Record excerpts
-------------------------
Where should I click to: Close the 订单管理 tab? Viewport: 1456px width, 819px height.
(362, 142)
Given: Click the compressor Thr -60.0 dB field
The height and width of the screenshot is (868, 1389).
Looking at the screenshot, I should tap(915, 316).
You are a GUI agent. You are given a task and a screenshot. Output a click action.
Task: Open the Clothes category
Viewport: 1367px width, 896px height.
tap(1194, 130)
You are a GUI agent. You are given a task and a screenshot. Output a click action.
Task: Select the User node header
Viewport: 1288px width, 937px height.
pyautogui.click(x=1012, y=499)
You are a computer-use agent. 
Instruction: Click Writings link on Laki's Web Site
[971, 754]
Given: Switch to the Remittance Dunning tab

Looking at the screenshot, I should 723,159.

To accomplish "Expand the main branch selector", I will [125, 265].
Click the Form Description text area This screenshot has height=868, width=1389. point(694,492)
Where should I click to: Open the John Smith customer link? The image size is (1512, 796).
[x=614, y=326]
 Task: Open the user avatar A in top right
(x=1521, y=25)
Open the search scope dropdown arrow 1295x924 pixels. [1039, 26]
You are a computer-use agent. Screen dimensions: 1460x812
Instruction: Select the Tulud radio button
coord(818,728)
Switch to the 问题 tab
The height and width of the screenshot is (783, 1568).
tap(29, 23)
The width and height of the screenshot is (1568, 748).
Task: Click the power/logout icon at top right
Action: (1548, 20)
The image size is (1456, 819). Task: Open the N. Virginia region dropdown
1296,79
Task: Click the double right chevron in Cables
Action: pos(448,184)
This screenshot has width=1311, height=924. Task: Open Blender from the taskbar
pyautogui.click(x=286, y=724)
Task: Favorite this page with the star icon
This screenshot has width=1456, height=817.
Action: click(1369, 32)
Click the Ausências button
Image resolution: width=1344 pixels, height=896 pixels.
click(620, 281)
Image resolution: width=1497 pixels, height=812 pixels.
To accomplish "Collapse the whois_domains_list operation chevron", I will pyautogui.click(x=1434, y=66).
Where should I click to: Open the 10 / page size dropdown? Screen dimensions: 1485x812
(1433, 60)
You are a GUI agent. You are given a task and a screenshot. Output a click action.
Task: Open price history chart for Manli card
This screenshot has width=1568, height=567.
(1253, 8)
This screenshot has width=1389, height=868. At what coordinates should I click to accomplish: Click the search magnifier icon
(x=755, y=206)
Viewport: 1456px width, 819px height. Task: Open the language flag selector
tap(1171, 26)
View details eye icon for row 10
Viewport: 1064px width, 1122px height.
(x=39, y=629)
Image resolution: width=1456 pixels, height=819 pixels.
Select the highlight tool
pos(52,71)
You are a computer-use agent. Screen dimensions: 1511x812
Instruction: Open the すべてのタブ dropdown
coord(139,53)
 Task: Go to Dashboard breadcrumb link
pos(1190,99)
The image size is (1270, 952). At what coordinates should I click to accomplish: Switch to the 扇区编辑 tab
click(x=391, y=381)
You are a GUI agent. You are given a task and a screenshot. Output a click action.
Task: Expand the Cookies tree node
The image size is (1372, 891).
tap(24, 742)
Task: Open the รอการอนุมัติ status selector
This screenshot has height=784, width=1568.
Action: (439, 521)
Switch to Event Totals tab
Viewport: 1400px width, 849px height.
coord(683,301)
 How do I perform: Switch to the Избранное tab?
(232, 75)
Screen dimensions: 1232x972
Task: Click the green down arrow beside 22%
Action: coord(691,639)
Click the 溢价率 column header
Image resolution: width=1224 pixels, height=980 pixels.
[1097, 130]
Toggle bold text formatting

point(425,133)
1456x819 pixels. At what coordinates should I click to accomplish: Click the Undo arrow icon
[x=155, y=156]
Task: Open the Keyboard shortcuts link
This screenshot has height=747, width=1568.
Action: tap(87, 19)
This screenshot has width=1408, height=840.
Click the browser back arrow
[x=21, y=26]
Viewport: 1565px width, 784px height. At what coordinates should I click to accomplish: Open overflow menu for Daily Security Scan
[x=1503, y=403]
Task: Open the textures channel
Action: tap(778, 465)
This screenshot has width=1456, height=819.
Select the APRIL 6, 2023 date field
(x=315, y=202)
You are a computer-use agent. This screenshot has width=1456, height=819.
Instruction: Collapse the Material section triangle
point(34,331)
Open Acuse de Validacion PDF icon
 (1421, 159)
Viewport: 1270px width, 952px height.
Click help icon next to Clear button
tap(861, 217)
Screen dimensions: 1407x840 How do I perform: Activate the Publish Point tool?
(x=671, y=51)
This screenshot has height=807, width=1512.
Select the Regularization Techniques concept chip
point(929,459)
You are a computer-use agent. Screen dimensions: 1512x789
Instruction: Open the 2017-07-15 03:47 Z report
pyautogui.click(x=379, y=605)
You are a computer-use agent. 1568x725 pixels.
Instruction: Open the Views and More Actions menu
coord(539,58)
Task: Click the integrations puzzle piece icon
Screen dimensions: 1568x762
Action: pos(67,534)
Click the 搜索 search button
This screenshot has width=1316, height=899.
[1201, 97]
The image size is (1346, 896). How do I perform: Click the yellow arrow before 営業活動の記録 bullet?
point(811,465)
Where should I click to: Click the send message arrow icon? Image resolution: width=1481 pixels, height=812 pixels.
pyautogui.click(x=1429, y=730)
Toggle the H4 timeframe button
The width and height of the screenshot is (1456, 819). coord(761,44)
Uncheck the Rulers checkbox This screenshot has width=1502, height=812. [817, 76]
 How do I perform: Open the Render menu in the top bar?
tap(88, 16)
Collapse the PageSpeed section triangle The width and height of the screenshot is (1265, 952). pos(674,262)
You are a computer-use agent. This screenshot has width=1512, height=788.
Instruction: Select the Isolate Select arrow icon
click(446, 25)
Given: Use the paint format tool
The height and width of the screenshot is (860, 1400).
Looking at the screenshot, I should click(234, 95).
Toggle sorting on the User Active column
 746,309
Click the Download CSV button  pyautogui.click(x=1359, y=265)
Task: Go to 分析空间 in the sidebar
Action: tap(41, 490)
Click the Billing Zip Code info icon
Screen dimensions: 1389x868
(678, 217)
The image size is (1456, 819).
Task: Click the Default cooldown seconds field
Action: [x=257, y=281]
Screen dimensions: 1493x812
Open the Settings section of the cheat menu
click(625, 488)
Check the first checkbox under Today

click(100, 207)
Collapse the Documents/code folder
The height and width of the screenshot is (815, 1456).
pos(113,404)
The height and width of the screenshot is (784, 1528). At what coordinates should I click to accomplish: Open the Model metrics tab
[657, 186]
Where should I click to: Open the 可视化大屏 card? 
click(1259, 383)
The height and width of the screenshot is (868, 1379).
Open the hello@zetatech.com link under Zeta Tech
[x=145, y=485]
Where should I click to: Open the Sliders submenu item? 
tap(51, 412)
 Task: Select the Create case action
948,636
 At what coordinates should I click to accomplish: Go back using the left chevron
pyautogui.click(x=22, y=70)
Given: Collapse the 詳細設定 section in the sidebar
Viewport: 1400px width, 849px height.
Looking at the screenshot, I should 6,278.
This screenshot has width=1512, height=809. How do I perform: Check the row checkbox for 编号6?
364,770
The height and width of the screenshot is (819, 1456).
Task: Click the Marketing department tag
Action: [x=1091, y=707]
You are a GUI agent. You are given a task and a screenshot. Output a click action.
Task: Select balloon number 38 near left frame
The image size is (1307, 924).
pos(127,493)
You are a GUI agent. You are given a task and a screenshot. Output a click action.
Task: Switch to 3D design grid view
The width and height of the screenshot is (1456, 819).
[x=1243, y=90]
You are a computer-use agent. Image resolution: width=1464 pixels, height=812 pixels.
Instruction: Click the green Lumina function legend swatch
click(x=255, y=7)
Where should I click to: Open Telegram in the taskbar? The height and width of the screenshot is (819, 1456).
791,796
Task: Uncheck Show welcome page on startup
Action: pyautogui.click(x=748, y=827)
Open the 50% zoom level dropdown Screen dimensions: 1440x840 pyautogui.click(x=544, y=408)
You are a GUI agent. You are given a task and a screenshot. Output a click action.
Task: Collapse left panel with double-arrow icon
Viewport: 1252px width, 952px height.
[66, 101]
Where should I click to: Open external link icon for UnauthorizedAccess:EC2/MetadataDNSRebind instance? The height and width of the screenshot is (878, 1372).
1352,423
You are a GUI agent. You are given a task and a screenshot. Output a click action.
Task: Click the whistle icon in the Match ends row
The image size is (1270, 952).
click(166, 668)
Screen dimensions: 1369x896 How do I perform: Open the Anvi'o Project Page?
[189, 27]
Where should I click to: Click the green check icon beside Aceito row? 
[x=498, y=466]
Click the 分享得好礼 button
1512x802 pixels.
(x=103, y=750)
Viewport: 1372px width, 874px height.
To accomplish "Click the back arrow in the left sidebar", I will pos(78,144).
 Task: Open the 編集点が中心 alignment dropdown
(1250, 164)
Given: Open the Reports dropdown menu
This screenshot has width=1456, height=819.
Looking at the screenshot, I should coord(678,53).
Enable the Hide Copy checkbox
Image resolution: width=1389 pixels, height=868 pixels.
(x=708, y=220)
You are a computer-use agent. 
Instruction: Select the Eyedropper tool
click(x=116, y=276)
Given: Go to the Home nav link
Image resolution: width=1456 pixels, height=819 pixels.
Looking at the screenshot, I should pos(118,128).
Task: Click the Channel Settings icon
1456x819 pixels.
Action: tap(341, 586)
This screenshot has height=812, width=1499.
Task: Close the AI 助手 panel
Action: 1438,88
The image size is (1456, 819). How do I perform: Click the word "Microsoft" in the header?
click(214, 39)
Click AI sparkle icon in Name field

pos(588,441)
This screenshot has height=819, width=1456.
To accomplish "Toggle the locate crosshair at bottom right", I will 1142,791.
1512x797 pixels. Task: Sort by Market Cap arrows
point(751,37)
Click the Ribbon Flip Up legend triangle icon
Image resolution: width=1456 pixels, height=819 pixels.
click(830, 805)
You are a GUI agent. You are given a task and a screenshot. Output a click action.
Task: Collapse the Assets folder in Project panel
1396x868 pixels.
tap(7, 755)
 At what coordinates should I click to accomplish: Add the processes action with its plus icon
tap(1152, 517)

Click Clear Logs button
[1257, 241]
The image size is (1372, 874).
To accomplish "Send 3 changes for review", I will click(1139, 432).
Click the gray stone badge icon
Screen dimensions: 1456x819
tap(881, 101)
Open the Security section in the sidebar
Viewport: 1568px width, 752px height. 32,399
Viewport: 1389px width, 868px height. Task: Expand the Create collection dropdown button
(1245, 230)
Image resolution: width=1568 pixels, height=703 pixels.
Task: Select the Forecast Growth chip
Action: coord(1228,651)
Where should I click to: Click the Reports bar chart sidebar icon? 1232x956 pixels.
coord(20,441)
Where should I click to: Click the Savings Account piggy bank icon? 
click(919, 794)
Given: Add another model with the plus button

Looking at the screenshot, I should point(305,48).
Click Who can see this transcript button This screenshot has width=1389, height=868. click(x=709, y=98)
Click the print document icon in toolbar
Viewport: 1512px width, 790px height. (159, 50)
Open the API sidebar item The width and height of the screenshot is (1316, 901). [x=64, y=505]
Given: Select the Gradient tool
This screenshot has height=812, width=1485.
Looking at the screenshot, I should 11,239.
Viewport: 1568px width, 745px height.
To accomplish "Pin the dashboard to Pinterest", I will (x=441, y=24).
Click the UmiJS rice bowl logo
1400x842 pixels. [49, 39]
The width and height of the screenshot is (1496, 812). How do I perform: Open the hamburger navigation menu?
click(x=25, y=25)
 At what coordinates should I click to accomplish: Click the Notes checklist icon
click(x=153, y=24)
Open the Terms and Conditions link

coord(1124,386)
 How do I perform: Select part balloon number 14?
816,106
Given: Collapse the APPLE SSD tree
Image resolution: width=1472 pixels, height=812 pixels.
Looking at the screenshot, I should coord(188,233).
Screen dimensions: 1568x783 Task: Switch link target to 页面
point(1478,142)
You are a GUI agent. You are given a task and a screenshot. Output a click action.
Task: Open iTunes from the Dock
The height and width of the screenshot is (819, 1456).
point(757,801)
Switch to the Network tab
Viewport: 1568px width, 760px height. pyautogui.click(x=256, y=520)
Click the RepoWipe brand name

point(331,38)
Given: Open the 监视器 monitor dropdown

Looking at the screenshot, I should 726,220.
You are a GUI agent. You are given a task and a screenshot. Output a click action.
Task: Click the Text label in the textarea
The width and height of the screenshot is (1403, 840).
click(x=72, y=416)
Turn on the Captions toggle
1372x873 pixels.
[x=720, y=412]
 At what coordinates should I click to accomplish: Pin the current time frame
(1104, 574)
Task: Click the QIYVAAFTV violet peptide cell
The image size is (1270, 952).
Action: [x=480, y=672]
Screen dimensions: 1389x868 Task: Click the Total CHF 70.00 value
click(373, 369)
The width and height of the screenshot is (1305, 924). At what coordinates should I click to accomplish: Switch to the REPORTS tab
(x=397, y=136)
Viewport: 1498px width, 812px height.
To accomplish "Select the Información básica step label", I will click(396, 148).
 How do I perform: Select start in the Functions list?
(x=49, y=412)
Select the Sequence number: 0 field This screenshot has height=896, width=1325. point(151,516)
-------------------------
Your assignment
Word for word, quote the lines of the material from the first line through the line with "Switch to the 问题 tab", both ends included.

Task result
Where should I click to: Close the 订单管理 tab? Viewport: 1456px width, 819px height.
(362, 142)
Given: Click the compressor Thr -60.0 dB field
The height and width of the screenshot is (868, 1389).
Looking at the screenshot, I should tap(915, 316).
You are a GUI agent. You are given a task and a screenshot. Output a click action.
Task: Open the Clothes category
Viewport: 1367px width, 896px height.
tap(1194, 130)
You are a GUI agent. You are given a task and a screenshot. Output a click action.
Task: Select the User node header
Viewport: 1288px width, 937px height.
pyautogui.click(x=1012, y=499)
You are a computer-use agent. 
Instruction: Click Writings link on Laki's Web Site
[971, 754]
Given: Switch to the Remittance Dunning tab

Looking at the screenshot, I should 723,159.

To accomplish "Expand the main branch selector", I will [125, 265].
Click the Form Description text area This screenshot has height=868, width=1389. point(694,492)
Where should I click to: Open the John Smith customer link? The image size is (1512, 796).
[x=614, y=326]
 Task: Open the user avatar A in top right
(x=1521, y=25)
Open the search scope dropdown arrow 1295x924 pixels. [1039, 26]
You are a computer-use agent. Screen dimensions: 1460x812
Instruction: Select the Tulud radio button
coord(818,728)
Switch to the 问题 tab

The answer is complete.